ロイヤル・ベース(CSDH)と診断されたあなたへ。この結果に「確かに!」と感じた方もいれば、「意外だった!」という方もいるかもしれません。
強靭な地声の芯と重厚な倍音の安定感。それがあなたの最大の魅力です。しかし、このタイプには多くの人が陥る「あるあるなお悩み」が存在します。
■このタイプにありがちな「お悩みランキング」
- 1位:力みやすい、強く出すと喉が締まる
- 2位:声がこもる、滑舌が悪い、音が暗い
- 3位:地声⇄裏声の切り替えが難しい、高い音が出しづらい
- 4位:全部同じ強さになる、一本調子に聴こえる
- 5位:モタる(遅れる)、リズムがズレる
■なぜ、この悩みは解決しないのか?
もし一つでも心当たりがあれば、決してあなたの才能のせいではありません。単に「自分の楽器の性質」に合わない歌い方や練習をしてしまっているだけなのです。多くの人が楽器の性質を無視して力任せに練習し、自ら歌いづらさを生み出しています。
逆に言えば、自分のタイプに合った「正しい鳴らし方」さえ知れば、あなたの歌は一気に、驚くほどラクに伸び始めます。
■ロイヤル・ベースの核心:楽器の扱い方
ロイヤル・ベースの悩み、それは「楽器が強固すぎて、常に最大緊張で固定されている」ことに起因します。もっと声を響かせたい、高い音を出したいと思ったとき、無意識に「もっと息を強く」「もっと喉を固めて」と力技で解決しようとしていませんか?
実はこれ、このタイプには逆効果です。もともと「強靭な芯と重厚な倍音」という素晴らしい武器を持っていますが、その硬い響きを維持するために、常に高い圧力をかけ続けているため、喉まわりが常に緊張し、ロックされた状態になりやすいのです。結果として喉が完全にロックされて繊細な表現ができなくなり、響きが喉の奥に停滞してさらに声がこもってしまいます。
解決策はただ一つ。響きのポイントを解放し、楽器に「遊び」を作ることです。
■最短で上達する具体的なトレーニング
あなたの持っている圧倒的な地声の存在感をフルに活かしたまま、驚くほど軽やかに、自由自在に声を操るための練習メニューを公開します。
【STEP 1】響きを出口へ誘導する
喉の奥に停滞しがちな重い響きを、「顔の表面」へ引き上げる感覚を掴む練習です。
- 唇や前歯の裏あたりがビリビリ鳴るように意識して「ズー」と発声する。
- 喉の奥で鳴らす感覚を一旦捨てて、すべての振動を「口先の前」に集めるイメージを持つ。

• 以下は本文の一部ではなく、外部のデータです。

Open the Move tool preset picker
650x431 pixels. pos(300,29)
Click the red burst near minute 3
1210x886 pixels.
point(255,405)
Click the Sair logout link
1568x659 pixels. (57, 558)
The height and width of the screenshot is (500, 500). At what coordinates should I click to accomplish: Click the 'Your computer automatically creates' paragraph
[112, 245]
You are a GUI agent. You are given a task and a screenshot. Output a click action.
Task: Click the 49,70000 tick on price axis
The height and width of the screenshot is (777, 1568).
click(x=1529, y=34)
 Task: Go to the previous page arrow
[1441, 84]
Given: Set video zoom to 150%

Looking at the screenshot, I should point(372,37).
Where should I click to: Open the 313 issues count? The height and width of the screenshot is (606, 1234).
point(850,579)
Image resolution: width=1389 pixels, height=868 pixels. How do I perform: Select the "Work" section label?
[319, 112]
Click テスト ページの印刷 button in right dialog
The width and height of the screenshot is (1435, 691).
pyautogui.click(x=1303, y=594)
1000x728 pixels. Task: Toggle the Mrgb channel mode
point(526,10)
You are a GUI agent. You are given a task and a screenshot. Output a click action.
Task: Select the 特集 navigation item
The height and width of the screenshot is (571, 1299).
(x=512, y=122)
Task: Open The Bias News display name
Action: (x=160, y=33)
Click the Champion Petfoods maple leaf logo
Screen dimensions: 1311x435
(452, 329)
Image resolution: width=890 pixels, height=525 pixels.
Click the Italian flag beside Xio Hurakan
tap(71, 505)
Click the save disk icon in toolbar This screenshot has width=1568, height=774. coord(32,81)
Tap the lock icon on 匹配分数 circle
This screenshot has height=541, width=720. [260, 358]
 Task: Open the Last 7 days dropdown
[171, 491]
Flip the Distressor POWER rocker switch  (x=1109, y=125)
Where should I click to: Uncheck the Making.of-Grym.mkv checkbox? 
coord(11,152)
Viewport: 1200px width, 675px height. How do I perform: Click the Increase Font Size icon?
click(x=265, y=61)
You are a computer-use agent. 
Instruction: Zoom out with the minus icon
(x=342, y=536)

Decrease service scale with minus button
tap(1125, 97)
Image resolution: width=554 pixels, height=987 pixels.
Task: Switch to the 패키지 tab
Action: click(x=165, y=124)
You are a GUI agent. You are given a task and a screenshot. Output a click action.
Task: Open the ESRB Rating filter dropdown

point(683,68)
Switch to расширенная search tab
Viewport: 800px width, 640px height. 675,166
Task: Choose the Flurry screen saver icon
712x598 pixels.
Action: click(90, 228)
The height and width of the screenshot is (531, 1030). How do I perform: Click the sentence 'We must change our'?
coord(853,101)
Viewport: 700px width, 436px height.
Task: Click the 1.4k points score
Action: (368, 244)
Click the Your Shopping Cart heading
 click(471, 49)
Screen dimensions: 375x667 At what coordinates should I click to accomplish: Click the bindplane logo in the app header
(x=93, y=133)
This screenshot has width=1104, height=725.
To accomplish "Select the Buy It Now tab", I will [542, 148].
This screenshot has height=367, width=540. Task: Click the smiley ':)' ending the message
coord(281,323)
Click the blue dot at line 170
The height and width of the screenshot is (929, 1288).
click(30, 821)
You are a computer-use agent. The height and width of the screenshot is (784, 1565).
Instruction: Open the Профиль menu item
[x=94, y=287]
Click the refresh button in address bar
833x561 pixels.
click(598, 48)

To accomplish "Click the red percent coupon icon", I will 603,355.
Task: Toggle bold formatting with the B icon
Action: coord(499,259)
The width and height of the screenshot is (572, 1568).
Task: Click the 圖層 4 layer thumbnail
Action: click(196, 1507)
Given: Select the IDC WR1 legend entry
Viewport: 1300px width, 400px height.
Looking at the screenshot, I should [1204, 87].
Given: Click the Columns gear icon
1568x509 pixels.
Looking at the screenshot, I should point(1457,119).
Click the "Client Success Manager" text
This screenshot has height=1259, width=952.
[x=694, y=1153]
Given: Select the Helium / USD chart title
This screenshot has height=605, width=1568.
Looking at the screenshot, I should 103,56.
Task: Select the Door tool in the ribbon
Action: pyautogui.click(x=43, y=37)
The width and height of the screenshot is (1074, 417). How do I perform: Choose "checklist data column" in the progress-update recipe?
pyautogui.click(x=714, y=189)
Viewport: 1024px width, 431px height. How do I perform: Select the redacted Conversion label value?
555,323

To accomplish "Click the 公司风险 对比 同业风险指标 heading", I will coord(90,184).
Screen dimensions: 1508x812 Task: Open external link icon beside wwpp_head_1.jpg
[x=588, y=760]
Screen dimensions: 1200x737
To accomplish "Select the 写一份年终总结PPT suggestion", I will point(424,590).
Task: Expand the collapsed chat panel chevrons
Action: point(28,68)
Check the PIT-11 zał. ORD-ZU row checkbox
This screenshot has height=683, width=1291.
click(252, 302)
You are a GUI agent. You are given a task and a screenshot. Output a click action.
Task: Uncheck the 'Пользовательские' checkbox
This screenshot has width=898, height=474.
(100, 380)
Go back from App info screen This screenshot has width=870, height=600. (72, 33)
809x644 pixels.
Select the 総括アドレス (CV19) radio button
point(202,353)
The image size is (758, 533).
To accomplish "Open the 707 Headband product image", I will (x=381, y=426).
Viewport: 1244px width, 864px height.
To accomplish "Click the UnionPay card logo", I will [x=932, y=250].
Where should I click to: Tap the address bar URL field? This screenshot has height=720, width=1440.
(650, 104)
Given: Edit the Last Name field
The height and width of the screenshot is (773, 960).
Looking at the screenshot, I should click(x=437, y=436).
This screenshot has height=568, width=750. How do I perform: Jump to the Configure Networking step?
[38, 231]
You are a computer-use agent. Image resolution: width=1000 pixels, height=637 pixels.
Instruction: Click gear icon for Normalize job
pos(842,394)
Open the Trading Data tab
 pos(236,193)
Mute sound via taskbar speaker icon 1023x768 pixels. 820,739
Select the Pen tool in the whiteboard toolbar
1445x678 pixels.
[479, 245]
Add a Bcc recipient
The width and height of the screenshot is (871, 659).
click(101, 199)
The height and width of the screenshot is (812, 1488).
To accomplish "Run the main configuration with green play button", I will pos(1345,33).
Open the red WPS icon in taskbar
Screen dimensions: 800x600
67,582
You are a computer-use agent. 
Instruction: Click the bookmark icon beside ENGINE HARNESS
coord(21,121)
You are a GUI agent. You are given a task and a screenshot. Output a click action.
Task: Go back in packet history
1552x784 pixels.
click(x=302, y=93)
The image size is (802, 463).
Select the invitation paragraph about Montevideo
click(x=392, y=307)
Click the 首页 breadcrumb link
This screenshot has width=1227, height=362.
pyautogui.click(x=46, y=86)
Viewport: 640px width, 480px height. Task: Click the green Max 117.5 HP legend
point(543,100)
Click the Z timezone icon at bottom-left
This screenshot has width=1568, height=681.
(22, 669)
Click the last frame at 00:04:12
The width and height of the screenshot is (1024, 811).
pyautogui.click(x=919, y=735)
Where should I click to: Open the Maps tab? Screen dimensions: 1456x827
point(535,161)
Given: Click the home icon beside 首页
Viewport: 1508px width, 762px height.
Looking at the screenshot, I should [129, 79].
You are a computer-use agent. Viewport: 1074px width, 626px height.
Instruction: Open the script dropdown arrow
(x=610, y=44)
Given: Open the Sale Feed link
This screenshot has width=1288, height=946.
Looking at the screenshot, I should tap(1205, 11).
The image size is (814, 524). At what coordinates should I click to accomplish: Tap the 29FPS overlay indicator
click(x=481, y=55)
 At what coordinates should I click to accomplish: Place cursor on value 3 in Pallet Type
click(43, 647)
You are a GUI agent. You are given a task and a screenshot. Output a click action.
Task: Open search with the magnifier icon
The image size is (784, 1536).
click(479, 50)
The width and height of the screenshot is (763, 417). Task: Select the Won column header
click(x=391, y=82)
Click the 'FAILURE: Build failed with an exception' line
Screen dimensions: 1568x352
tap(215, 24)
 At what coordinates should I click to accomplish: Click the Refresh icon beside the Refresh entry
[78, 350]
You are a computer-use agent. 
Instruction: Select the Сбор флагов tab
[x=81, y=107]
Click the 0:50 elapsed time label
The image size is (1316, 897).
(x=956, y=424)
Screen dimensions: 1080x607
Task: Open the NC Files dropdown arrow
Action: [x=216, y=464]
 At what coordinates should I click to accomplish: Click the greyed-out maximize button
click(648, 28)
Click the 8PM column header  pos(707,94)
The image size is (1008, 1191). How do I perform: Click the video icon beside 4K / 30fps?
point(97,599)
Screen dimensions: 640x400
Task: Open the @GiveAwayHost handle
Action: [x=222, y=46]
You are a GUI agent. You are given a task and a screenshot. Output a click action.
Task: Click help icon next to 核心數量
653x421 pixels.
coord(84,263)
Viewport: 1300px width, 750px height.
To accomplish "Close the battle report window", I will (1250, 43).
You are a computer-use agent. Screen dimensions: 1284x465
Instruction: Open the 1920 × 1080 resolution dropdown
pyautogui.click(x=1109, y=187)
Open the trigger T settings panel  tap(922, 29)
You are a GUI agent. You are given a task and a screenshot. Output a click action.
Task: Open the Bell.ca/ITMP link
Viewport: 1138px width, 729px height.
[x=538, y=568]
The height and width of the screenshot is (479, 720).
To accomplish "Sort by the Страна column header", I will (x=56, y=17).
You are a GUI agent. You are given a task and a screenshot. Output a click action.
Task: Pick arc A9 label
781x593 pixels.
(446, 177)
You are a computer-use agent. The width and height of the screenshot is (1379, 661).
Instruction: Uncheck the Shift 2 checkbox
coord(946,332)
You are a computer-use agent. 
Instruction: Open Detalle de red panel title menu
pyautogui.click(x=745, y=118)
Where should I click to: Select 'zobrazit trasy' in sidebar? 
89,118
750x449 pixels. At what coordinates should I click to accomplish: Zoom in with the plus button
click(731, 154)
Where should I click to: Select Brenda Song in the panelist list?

- その振動を維持したまま、ポジションを落とさずに音程を上下させる。
【STEP 2】一定の強い圧力による喉の締まりを解消し、歌声に柔軟性を取り戻す
STEP1で作った「前方のポイント」に、必要最小限の圧力を乗せる練習です。
- 声を出す瞬間に合わせてお腹を「グッ」と張るが、音を出した直後にあえてフッと圧力を緩める。
- STEP1の「口先の響き」を狙って、音を「置く」ようなイメージで短く発声する。
- 常に力み続けるのではなく、音の終わりに「遊び」を作る感覚を掴む。
この「前への引き上げ」と「余裕づくり」を取り入れるだけで、元々持っている強靭な芯が、より洗練されたプロフェッショナルな響きへと進化します。今まで喉で止まっていた声がスッと前に抜けていく快感を、ぜひ毎日の習慣にしてみてください!